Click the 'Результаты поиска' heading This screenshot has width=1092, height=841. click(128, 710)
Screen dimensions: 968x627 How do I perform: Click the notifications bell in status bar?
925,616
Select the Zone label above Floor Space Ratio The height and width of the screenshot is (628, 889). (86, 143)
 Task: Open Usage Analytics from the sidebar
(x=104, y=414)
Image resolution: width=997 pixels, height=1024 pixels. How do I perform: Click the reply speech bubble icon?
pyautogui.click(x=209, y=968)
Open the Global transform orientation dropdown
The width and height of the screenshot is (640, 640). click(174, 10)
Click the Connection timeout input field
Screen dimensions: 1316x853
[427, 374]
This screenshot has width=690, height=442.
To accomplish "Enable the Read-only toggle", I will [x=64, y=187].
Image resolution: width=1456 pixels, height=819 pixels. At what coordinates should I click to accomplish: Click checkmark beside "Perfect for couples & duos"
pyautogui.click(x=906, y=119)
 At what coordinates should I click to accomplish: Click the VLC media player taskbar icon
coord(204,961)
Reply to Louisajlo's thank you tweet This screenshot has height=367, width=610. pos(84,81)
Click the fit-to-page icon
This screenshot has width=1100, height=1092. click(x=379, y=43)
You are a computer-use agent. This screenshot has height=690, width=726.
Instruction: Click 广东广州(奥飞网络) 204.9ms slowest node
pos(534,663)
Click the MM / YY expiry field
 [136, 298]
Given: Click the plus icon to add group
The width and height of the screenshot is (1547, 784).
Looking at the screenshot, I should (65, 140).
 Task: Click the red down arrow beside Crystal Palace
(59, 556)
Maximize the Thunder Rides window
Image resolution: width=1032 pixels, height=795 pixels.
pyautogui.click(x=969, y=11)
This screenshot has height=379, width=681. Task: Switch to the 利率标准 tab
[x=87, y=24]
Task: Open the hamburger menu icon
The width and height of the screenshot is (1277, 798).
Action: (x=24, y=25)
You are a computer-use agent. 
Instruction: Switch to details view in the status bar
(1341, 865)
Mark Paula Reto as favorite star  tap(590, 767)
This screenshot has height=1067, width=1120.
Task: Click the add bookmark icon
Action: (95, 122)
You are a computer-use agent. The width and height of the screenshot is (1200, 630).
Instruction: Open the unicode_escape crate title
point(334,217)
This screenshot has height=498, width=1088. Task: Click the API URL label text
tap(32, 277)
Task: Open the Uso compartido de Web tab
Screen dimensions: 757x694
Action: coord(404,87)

What is being asked: Give an exact copy of all the data shown above.

Solution to this task:
Click the 'Результаты поиска' heading This screenshot has width=1092, height=841. click(128, 710)
Screen dimensions: 968x627 How do I perform: Click the notifications bell in status bar?
925,616
Select the Zone label above Floor Space Ratio The height and width of the screenshot is (628, 889). (86, 143)
 Task: Open Usage Analytics from the sidebar
(x=104, y=414)
Image resolution: width=997 pixels, height=1024 pixels. How do I perform: Click the reply speech bubble icon?
pyautogui.click(x=209, y=968)
Open the Global transform orientation dropdown
The width and height of the screenshot is (640, 640). click(174, 10)
Click the Connection timeout input field
Screen dimensions: 1316x853
[427, 374]
This screenshot has width=690, height=442.
To accomplish "Enable the Read-only toggle", I will [x=64, y=187].
Image resolution: width=1456 pixels, height=819 pixels. At what coordinates should I click to accomplish: Click checkmark beside "Perfect for couples & duos"
pyautogui.click(x=906, y=119)
 At what coordinates should I click to accomplish: Click the VLC media player taskbar icon
coord(204,961)
Reply to Louisajlo's thank you tweet This screenshot has height=367, width=610. pos(84,81)
Click the fit-to-page icon
This screenshot has width=1100, height=1092. click(x=379, y=43)
You are a computer-use agent. This screenshot has height=690, width=726.
Instruction: Click 广东广州(奥飞网络) 204.9ms slowest node
pos(534,663)
Click the MM / YY expiry field
 [136, 298]
Given: Click the plus icon to add group
The width and height of the screenshot is (1547, 784).
Looking at the screenshot, I should (65, 140).
 Task: Click the red down arrow beside Crystal Palace
(59, 556)
Maximize the Thunder Rides window
Image resolution: width=1032 pixels, height=795 pixels.
pyautogui.click(x=969, y=11)
This screenshot has height=379, width=681. Task: Switch to the 利率标准 tab
[x=87, y=24]
Task: Open the hamburger menu icon
The width and height of the screenshot is (1277, 798).
Action: (x=24, y=25)
You are a computer-use agent. 
Instruction: Switch to details view in the status bar
(1341, 865)
Mark Paula Reto as favorite star  tap(590, 767)
This screenshot has height=1067, width=1120.
Task: Click the add bookmark icon
Action: (95, 122)
You are a computer-use agent. The width and height of the screenshot is (1200, 630).
Instruction: Open the unicode_escape crate title
point(334,217)
This screenshot has height=498, width=1088. Task: Click the API URL label text
tap(32, 277)
Task: Open the Uso compartido de Web tab
Screen dimensions: 757x694
Action: coord(404,87)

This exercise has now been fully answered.